Here is a perfect example of caring Mexicans who offer help and compassion when needed. Thank you Banco Azteca.

Ken Koyama, Riberas del Pilar  

Dear Sir,

This is in response to the letter (June 23, 2017) from Mr. Vidal, director of Lake Chapala Society, regarding the issues related to those of us who choose to live alone at Lakeside and the possibility of our being unattended after death.

I propose a less costly and possibly more secure method for persons living alone in the Lakeside area. This will ensure they have daily contact so they are not left unattended when incapacitated or dead.

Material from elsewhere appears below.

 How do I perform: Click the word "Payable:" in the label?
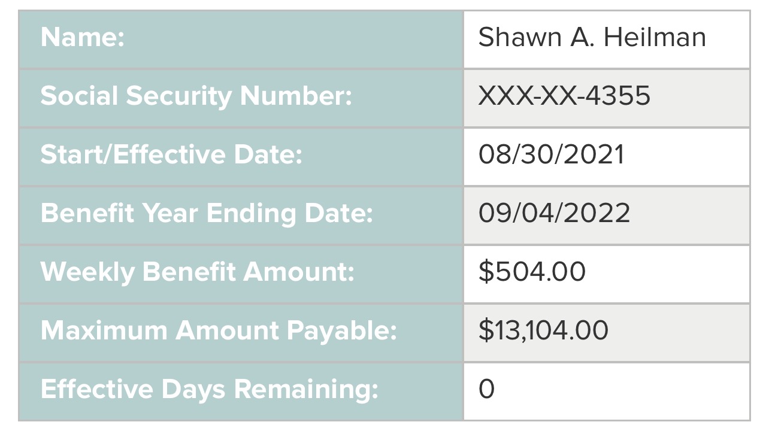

Most foreigners in the area have a person who cleans for them. That person almost always has a cell or land line phone. I have an arrangement to call the number of my cleaner within a half hour morning period each day, then hang up after one ring. That let’s her know I am up and around. It doesn’t require any action unless I don’t call. She then will try to contact me and if unsuccessful, will come to my house to check. This system could easily be extended to evening hours for even more security for those who are already ill or infirm.

In addition, I have a plastic container hanging by my door with all the relevant information related to relatives and/or friends, especially those who have keys or would need to be notified in case of my illness or death. It also has the number of a friend who will come to care for my dogs. I have my doctor’s information and instructions in RED about who not to notify – e.g. police. There is also a plastic coated note on my mailbox, on the outside of my house, clearly visible, stating that in case of an emergency my next door neighbor has keys to my house.

Having concerns about data security and the hours LCS is actually open helped me come up with this alternative. It’s free and easy to do. Please feel free to adopt it.